* TRY IT: Starting at the line that contains "This screenshot has width=700, height=1165." and continuing through the last of the lines, rewrite them with "Describe the element" changed to "Identify the element" and nothing else altered.

── DATASET EXCERPTS ──

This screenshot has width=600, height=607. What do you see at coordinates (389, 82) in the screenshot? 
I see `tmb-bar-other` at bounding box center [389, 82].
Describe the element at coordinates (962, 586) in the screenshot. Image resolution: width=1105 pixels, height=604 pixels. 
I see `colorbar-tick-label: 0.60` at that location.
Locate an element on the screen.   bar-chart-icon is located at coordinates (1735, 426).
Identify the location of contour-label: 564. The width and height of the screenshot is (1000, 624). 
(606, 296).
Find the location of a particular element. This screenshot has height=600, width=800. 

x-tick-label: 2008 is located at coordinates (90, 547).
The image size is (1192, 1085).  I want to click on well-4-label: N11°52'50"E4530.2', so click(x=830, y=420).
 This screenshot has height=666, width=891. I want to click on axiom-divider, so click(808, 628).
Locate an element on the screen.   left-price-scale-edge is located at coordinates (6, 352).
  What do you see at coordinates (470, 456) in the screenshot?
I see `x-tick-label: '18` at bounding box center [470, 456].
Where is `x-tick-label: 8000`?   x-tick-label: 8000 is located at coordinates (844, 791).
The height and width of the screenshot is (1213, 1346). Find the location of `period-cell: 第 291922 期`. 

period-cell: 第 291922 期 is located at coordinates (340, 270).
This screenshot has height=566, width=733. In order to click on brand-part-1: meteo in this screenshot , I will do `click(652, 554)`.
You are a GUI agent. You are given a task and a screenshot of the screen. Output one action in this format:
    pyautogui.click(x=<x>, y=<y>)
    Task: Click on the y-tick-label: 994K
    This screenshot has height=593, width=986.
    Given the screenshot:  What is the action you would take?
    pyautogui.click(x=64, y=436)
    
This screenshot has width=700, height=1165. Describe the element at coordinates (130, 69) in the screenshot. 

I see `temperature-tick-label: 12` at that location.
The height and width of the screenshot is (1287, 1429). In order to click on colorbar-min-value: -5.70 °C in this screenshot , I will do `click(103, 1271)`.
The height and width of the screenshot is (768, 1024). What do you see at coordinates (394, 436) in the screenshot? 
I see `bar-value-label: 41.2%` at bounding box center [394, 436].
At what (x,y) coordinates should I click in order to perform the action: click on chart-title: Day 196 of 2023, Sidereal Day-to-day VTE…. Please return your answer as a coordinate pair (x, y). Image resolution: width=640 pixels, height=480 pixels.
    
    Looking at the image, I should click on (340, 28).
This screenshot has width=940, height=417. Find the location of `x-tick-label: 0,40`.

───

* REPLY TO THE TASK:
This screenshot has width=700, height=1165. Identify the element at coordinates (130, 69) in the screenshot. 

I see `temperature-tick-label: 12` at that location.
The height and width of the screenshot is (1287, 1429). In order to click on colorbar-min-value: -5.70 °C in this screenshot , I will do `click(103, 1271)`.
The height and width of the screenshot is (768, 1024). What do you see at coordinates (394, 436) in the screenshot? 
I see `bar-value-label: 41.2%` at bounding box center [394, 436].
At what (x,y) coordinates should I click in order to perform the action: click on chart-title: Day 196 of 2023, Sidereal Day-to-day VTE…. Please return your answer as a coordinate pair (x, y). Image resolution: width=640 pixels, height=480 pixels.
    
    Looking at the image, I should click on (340, 28).
This screenshot has width=940, height=417. Find the location of `x-tick-label: 0,40`.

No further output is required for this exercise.